When dementia and Alzheimer’s patients are encouraged to sing along to songs from their youth, they respond in promising and surprising ways.

There is the story of Henry. In a now-famous YouTube video, Henry, an elderly man with dementia, is transformed by the power of music. Initially slumped in a chair and unable to recognize his own daughter, Henry seems to be miraculously brought out of his haze by a few minutes of music from his youth. He gushes about his favorite jazz singer, sings a few verses in a rich baritone and waxes poetic about how music makes him feel. After listening to music, he can communicate; just like my father.

The story of Henry Dryer

Teepa Snow, an internationally recognized occupational therapist who founded Positive Approach to Care, recommends two music interactions per day for optimum brain memory health.

What are other mental exercises to use with music?

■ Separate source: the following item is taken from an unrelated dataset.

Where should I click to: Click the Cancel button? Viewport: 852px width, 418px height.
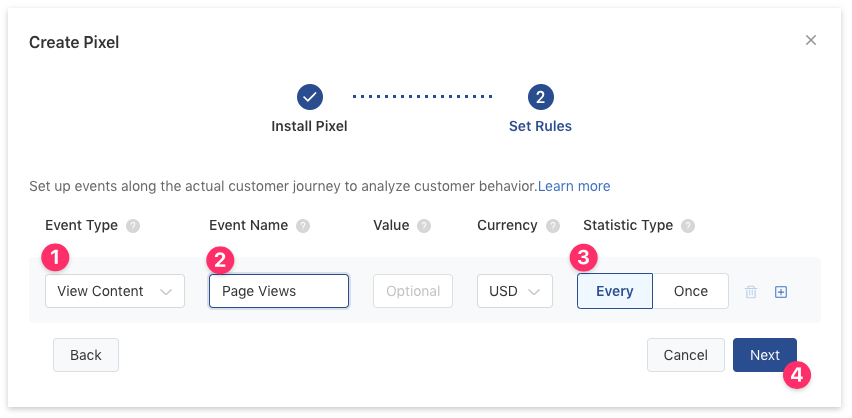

The senior services industry demographic is in a time of change. What was once populated with the World War Two generation, we now find Baby Boomers moving in, who expect more from every stage of life. They also have the means to facilitate this and want to make the attempt to turn back the clock on aging.

The main goal is to battle the war against physical and cognitive decline.  

Move for Minds,” founded by Maria Shriver whose father died of Alzheimer’s disease, says that dementia and memory decline affects 5.8 million Americans, but there’s more hope than ever.

“Move for Minds” offers several tips to maintain brain health:

  • Be aerobic: exercise, specifically dance aerobic is the most impactful way to protect your brain and stave off aging and memory decline. Exercise builds up the hippocampus which is critical for long term memory and is also where the plaque and tangles of Alzheimer’s begins.
  • Work on balancing your body with practices like tai chi and yoga.
  • Add music to your life.
  • Meditate: meditation, the Benjamin Button of disciplines, literally causes your brain to age backwards.  

A good example of the benefits of meditation is Steve Jobs, a daily practitioner of Transcendental Meditation. When Steve died at age 56, his brain was a young 27 due to his daily meditation habit.

Studies conducted at Harvard Medical School and Massachusetts General Hospital show that meditation for 30 minutes each day for eight weeks increases focus, self confidence, regulates emotion to learn, memory, perspective empathy, compassion and lessens stress.

Some forward thinking Independent and Assisted Living facilities are taking advantage of these new findings and incorporating music therapy into their programs. It’s paying off, as studies find that seniors who sing on a daily basis suffer less depression, have fewer doctor visits, need less medication and have increased activity.

“Rhythm Fitness Therapy,” a functional therapeutic class, combines music, singing, rhythm fitness with dance cardio along with yoga, stretching and meditation/mindfulness. It’s a seamless class, incorporating everything required for optimum brain and body health. It’s like getting five classes in one and gives the biggest bang for the buck.

We have just scratched the surface in discovering what Music Therapy can do for the mind.  And even if all we achieve are a few more lucid moments with our aging loved ones, that is enough. Who wouldn’t move heaven and earth to have just one more moment with the ones we love?